#### Records for processing

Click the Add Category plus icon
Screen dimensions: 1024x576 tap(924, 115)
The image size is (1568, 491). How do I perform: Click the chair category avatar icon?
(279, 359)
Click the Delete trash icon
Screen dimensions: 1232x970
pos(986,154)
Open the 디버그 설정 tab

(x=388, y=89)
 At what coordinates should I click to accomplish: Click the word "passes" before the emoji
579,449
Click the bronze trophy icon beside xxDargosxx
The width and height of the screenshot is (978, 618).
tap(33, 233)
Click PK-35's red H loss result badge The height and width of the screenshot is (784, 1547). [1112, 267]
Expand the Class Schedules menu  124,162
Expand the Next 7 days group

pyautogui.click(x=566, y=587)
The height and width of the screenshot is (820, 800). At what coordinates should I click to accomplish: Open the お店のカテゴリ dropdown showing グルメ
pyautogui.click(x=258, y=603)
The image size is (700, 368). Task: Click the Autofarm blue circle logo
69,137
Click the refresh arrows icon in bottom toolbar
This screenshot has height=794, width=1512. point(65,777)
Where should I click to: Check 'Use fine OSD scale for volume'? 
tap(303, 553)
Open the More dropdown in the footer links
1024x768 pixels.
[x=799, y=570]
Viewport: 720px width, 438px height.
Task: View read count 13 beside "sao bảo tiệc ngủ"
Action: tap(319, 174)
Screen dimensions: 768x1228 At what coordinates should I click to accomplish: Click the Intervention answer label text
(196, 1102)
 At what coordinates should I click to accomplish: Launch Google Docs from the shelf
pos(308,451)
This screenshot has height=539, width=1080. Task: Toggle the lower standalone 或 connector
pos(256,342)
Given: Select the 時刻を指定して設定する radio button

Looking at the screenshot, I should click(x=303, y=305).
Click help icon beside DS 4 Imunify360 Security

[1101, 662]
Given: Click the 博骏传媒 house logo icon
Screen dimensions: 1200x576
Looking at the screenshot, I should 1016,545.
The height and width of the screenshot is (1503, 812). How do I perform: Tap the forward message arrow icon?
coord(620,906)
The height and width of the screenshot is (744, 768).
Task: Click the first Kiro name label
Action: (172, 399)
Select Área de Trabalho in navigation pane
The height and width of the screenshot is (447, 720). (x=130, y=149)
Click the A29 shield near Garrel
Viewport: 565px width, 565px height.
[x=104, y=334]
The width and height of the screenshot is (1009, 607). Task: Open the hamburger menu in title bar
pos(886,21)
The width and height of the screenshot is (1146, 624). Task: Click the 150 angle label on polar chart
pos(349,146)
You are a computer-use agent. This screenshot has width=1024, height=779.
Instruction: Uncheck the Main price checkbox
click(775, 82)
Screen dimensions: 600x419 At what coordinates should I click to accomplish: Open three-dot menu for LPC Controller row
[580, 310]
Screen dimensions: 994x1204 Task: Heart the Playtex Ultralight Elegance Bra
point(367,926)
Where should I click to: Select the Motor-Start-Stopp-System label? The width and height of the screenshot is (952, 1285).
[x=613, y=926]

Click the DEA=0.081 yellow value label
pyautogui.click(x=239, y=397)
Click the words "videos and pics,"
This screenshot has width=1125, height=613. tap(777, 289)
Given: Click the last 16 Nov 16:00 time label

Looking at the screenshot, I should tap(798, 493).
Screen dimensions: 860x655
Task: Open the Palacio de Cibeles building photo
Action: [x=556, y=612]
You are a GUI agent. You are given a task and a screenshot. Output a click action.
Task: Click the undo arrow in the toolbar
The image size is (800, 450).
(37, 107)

#### What to produce
Which lines run from the first of the listing to the line containing "Click the bronze"? Reproduce those exactly, both ends included.

#### Expected answer
Click the Add Category plus icon
Screen dimensions: 1024x576 tap(924, 115)
The image size is (1568, 491). How do I perform: Click the chair category avatar icon?
(279, 359)
Click the Delete trash icon
Screen dimensions: 1232x970
pos(986,154)
Open the 디버그 설정 tab

(x=388, y=89)
 At what coordinates should I click to accomplish: Click the word "passes" before the emoji
579,449
Click the bronze trophy icon beside xxDargosxx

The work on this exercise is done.